Before he releases his new album Poison Season later this month, Destroyer's Dan Bejar places a call to Merek Cooper to talk to him about saxophones, heroin and going through a seven-year Joni Mitchell phase

Photograph courtesy of Fabiola Carranza

If we just stopped to think about it for a second we’d realise Destroyer’s Dan Bejar is one of the finest singer-songwriters we have. Justly concerned about poetry’s place in pop music and aware of history and heritage, his last album, the New Age ambient-meets-Roxy Music outing Kaputt, finally gained him the kind of fawning attention his luxuriously upholstered music has always deserved.

The Canadian is back this month with a new record, his tenth, the ominously titled Poison Season. True to form he’s returning the same but different. You can’t mistake his precise vocal phrasing or his well-read playfulness, but there’s something new he’s toying with now. No Destroyer record is ever the same as the last and here the Vancouverite can be found teasing magic out of the darkness at the edge of a muscular Bruce Springsteen sound. Uptown blasts of saxophone mingle with his knowing, seen-it-all delivery and plush strings you can practically lay back on. It’s hard to remember the singer sounding so at home and confident in his abilities.

Poison Season is a mature record from an auteur songwriter closing in on his mid-40s and in love with the music of the 70s, and Bejar’s Baker’s Dozen reflects this. For example, the first six of his choices track his compatriot Joni Mitchell’s progress during that treacherous decade from rock radio darling to artistically isolated acquired-taste.
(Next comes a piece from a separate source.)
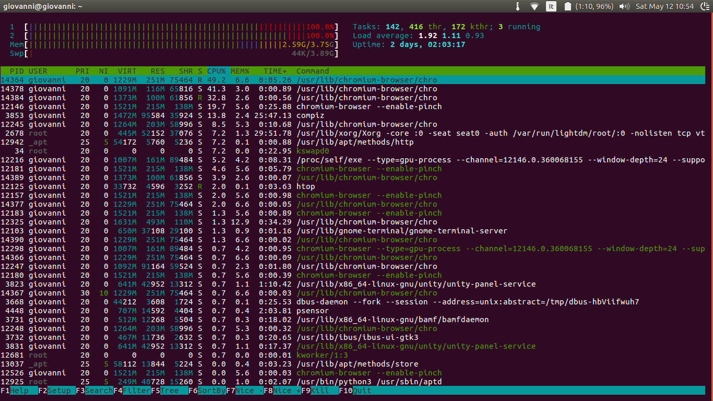This screenshot has width=713, height=401.
Task: Open the keyboard layout 'It' indicator
Action: coord(551,6)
A strange choice perhaps, but Destroyer’s groaning lyrical tapestries have always lingered long over the trials and tribulations of doomed goddesses and bereft heroines, both classical and contemporary. After all, if Bejar’s songs have taught us anything over the years, it’s that there’s nothing so beautiful as the myriad ways humans deal with the inevitable tragedy and farce of existence.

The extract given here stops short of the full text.